EXERCISE TEXT

══════

On April 3, the fourth night of the new baseball season, California Angels hitting coach Rod Carew was running through his pregame routine with a blissful sense of purpose. He oversaw batting practice. Reviewed that night's opposing pitchers with his hitters. Suddenly an Angels staffer approached Carew and gently said an urgent call awaited him. Carew soon was making the 10-minute drive from Anaheim Stadium to Children's Hospital of Orange County with his heart clenched in fear. Again.
Six months have passed since 18-year-old Michelle, the youngest of Rod and Marilynn Carew's three daughters, was diagnosed with acute nonlymphocytic leukemia. Each month has brought life-threatening scares. During his very public fight to save Michelle's life, the world has become acquainted with the human side of Rod Carew—the Carew Nobody Knew during his stoic reign as baseball's most coolly efficient hitting machine.
From the day Michelle entered the hospital last Sept. 11, the Carews have known that she needed a lifesaving bone marrow transplant. Because of Michelle's genetic background—Rod is black with West Indian and Panamanian roots, and Marilynn is white and of Russian-Jewish heritage—doctors originally said Michelle's chances of getting a donor match would be like "finding a needle in a haystack."
But Rod wouldn't sit back and accept that. "You see other parents in the hallway," he says. "You go into their kid's room, talk to the kids, try to perk them up, whatever. Sometimes when you come back the next day, there's just an empty bed. It's devastating. One thing Michelle told me: if you do something, don't just do it for me.' "

══════

SUPPLIED INFORMATION
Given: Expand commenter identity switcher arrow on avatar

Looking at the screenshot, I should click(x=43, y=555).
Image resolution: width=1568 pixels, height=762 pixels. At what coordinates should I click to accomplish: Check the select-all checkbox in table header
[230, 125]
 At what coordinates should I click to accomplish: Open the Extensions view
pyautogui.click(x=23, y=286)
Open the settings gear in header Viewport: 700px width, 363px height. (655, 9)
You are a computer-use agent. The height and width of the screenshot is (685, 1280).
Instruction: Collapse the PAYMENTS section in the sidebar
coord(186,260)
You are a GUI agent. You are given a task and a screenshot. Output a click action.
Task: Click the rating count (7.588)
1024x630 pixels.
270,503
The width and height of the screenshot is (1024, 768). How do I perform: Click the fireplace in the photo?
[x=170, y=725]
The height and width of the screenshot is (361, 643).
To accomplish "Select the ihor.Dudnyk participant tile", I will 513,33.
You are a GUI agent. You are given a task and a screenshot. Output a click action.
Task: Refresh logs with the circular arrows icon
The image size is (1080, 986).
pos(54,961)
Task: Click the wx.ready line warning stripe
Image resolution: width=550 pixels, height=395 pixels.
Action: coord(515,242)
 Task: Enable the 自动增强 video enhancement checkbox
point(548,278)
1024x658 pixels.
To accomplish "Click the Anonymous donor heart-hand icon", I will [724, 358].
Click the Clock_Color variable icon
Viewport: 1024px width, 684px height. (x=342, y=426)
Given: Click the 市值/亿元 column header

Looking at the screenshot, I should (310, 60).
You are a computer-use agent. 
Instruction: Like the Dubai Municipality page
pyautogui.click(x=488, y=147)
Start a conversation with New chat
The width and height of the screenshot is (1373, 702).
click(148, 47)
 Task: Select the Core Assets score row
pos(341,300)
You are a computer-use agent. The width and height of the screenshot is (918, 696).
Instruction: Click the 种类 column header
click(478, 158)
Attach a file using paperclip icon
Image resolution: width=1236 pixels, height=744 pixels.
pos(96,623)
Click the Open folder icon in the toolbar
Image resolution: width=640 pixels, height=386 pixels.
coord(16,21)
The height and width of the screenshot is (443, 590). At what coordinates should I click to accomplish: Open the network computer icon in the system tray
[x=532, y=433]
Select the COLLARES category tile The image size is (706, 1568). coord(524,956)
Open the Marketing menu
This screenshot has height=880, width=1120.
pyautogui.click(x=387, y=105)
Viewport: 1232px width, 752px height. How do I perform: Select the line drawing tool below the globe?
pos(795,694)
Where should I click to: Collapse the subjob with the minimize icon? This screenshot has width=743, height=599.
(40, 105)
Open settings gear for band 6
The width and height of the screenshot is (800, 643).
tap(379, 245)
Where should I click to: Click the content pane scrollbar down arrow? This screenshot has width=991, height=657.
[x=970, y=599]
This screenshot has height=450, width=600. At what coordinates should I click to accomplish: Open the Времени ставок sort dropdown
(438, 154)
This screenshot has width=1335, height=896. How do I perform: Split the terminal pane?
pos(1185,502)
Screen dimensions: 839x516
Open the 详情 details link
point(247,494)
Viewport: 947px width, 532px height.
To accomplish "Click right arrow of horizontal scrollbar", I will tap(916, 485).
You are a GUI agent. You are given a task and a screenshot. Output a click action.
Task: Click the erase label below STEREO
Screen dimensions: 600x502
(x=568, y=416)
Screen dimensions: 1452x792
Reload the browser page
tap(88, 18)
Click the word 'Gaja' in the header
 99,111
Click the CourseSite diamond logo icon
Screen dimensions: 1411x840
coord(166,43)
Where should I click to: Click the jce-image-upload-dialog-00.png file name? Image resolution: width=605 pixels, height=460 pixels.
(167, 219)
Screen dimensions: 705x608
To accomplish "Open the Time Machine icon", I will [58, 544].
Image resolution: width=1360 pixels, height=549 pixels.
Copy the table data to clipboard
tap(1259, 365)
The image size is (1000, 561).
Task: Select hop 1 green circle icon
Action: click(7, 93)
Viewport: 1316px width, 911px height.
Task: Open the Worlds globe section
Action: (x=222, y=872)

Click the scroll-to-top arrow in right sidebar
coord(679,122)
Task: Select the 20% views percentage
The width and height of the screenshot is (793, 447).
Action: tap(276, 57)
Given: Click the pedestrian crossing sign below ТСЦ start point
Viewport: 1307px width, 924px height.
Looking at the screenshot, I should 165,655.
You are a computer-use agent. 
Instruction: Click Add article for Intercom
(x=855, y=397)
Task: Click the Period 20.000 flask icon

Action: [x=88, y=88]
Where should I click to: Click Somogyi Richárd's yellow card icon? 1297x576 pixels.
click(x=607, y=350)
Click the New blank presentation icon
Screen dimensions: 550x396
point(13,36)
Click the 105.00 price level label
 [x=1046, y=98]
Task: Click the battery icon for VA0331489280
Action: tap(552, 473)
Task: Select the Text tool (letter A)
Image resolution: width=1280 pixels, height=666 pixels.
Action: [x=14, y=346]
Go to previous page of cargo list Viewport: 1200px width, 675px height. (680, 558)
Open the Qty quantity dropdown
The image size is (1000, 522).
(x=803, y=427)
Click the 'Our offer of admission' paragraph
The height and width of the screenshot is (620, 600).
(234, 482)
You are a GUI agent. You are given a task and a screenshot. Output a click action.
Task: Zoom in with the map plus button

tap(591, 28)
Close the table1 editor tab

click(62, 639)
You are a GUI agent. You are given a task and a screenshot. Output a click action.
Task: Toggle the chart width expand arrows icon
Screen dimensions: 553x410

══════

TASKS
A. Reproduce word for word the part of the Rod Carew passage that opens with the words containing "On April 3, the" and closes with "in fear. Again.".
B. According to the Rod Carew passage, why did doctors first say that finding a donor match for Michelle would be like "finding a needle in a haystack"? Answer in one to three sentences.
The rows are separate material, unrelated to the Rod Carew passage.

ANSWERS TO THE EXERCISES
A.
On April 3, the fourth night of the new baseball season, California Angels hitting coach Rod Carew was running through his pregame routine with a blissful sense of purpose. He oversaw batting practice. Reviewed that night's opposing pitchers with his hitters. Suddenly an Angels staffer approached Carew and gently said an urgent call awaited him. Carew soon was making the 10-minute drive from Anaheim Stadium to Children's Hospital of Orange County with his heart clenched in fear. Again.

B. Doctors said this because of Michelle's genetic background. Her father, Rod, is black with West Indian and Panamanian roots, and her mother, Marilynn, is white and of Russian-Jewish heritage.